First, the methods involve visualizing the time series for noticeable structure and patterns such as periodicity, smoothness, growing/decreasing trends and then hard-coding these patterns into the statistical models during formulation. This approach is suitable for large datasets where more data typically provides more information to learn expressive structure. Given limited amounts of data, such expressive structure may not be easily noticeable. For instance, the figure below shows monthly attachment size in emails (in Gigabytes) sent by an insider from their employee account to their home account. Trends such as periodicity, smoothness, growing/decreasing trends are not easily noticeable.

Second, most of the current literature focuses on parametric models that impose strong restrictive assumptions by pre-specifying the functional form and number of parameters. Pre-specifying a functional form for a time-series model could lead to either overly complex model specifications or simplistic models. It is difficult to know a priori the most appropriate function to use for modeling sophisticated insider-threat behavior that involve complex hidden patterns and many other influencing factors.

Source code

For the impatient reader, two options are provided below to access the source code used for empirical analyses:

1. Most of the code is not shown here to keep the post concise but the code, data and results can be found here on GitHub.

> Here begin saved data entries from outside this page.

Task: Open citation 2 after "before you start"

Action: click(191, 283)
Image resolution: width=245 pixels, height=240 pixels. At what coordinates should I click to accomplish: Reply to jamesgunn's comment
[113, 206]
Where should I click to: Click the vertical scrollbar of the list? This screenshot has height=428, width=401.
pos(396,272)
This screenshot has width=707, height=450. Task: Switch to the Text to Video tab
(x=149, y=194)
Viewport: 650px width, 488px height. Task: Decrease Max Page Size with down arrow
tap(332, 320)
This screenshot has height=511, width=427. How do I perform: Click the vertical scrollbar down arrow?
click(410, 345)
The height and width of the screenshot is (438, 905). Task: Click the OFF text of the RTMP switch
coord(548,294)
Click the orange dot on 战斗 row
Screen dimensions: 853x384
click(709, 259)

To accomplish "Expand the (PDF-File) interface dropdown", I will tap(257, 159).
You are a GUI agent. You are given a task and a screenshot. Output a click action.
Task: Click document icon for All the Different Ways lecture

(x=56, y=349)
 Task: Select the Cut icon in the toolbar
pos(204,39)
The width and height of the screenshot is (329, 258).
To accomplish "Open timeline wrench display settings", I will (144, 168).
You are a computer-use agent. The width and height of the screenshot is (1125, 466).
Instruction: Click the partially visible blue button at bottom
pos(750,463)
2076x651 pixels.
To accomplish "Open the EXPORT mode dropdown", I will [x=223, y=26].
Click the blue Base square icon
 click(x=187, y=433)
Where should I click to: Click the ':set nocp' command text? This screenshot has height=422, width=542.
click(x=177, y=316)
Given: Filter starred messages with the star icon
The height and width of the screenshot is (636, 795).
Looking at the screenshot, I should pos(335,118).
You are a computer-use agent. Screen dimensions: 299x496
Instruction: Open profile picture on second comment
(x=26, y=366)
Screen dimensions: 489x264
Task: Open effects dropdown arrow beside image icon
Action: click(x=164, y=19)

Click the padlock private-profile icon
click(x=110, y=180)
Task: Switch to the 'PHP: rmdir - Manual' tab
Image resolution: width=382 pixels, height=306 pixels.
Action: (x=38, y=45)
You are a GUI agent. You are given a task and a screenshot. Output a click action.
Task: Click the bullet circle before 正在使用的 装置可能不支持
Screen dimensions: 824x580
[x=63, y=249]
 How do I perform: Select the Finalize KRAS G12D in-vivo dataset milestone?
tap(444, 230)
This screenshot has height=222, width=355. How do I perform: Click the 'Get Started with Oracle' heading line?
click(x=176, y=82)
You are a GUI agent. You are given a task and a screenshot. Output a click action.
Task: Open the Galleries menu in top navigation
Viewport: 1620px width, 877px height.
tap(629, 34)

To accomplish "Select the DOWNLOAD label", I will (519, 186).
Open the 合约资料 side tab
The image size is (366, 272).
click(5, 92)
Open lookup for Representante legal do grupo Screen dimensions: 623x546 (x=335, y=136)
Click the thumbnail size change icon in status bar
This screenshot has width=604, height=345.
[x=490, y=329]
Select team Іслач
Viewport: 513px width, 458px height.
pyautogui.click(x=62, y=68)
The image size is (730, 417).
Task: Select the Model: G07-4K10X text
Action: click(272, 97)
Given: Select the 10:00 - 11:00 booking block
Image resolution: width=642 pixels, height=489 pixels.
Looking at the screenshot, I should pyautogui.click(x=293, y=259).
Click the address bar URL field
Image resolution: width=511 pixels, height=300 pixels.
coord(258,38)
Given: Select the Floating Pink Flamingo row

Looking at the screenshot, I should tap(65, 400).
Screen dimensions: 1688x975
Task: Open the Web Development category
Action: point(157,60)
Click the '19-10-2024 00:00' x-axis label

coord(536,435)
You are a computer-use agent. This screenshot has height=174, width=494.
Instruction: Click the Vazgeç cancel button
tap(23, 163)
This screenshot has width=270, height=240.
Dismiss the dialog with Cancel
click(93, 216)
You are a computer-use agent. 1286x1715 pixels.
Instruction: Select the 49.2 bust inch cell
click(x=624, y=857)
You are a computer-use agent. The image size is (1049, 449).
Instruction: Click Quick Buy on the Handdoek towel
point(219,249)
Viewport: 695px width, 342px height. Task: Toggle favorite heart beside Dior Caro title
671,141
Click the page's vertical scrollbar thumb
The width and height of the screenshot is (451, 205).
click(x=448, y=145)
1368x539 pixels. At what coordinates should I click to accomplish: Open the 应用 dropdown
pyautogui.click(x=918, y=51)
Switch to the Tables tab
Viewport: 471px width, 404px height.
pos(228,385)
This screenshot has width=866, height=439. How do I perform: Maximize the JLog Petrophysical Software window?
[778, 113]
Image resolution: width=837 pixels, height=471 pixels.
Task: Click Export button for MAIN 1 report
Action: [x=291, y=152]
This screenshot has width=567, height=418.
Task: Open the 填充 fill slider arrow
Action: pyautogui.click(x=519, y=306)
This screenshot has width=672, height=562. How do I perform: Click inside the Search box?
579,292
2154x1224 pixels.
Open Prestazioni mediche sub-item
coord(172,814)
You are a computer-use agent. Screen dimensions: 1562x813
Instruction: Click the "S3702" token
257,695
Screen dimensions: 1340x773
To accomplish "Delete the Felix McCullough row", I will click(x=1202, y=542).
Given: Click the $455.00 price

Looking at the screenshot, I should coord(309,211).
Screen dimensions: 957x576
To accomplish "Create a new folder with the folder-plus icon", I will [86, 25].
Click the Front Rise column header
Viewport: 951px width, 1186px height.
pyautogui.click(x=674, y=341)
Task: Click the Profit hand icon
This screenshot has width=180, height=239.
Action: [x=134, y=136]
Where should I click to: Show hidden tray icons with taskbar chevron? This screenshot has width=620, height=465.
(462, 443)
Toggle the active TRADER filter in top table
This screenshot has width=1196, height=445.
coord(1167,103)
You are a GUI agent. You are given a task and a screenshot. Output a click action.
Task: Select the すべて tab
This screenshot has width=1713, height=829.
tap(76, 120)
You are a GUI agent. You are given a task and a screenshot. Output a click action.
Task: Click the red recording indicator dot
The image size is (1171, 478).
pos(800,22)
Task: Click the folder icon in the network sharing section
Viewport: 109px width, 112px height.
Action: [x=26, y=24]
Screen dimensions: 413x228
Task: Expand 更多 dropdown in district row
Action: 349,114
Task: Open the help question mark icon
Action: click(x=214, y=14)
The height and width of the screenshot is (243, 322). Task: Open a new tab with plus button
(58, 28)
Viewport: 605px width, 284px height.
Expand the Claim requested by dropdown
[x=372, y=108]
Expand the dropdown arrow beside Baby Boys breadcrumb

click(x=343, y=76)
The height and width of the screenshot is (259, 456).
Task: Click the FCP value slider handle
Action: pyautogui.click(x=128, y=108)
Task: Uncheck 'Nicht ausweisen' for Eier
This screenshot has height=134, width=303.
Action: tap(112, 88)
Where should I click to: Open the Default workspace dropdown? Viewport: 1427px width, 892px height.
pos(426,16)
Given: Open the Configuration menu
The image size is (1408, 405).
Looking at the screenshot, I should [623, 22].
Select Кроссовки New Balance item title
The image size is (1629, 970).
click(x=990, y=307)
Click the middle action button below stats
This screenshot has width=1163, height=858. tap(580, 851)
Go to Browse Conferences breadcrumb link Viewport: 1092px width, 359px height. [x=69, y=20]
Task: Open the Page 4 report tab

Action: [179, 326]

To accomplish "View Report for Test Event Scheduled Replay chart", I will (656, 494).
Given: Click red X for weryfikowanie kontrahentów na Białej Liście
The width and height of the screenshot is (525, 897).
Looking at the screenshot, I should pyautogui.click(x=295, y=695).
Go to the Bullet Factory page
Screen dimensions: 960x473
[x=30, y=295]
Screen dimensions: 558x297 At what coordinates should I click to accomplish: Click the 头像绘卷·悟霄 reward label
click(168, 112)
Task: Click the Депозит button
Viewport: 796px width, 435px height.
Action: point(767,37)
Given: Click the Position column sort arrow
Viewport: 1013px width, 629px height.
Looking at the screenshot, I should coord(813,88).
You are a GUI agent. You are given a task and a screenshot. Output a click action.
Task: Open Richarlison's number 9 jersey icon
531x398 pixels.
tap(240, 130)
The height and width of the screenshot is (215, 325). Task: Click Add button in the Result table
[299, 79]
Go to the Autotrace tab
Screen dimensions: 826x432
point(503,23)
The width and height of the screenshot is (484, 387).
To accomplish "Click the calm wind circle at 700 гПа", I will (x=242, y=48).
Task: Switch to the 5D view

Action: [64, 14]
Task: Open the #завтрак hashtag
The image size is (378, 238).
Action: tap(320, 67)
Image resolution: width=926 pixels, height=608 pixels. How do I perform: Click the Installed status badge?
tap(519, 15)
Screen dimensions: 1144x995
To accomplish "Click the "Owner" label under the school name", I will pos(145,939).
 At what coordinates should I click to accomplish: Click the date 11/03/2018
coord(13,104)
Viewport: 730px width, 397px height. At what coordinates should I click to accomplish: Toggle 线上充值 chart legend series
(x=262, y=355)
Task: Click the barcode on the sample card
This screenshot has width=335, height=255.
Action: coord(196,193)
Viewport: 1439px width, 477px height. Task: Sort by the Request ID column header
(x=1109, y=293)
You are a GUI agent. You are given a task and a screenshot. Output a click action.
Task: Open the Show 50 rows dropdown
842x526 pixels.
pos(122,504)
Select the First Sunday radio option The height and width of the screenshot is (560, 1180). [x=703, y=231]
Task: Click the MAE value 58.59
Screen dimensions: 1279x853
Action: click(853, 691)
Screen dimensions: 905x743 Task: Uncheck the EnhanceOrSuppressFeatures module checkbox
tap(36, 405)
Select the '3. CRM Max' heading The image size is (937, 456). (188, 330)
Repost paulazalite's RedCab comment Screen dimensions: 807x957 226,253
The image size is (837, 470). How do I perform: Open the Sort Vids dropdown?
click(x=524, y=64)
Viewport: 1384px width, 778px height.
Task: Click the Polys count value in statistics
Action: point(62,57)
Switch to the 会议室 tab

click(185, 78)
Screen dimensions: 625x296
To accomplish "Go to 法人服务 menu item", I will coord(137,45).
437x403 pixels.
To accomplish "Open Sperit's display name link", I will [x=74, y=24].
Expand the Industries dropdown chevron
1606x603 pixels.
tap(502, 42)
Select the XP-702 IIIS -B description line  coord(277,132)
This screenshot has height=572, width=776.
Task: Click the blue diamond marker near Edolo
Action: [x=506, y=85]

2. Click this icon to open the notebooks in a web browser and explore the code and data without downloading the project and installing any software.

Related Work and Limitations

This approach is associated with two limitations. First, given that such trends may not be noticeable in small data, it is difficult to explicitly incorporate expressive structure into the statistical models during formulation. Second, it is difficult to know a priori the most appropriate functional form to use.

Data Science Questions

Given the above limitations in the current state-of-art, this study formulated the following three Data Science questions. Given limited and quite noisy time-series data for insider-threat detection, is it possible to perform:

1. pattern discovery without hard-coding trends into statistical models during formulation?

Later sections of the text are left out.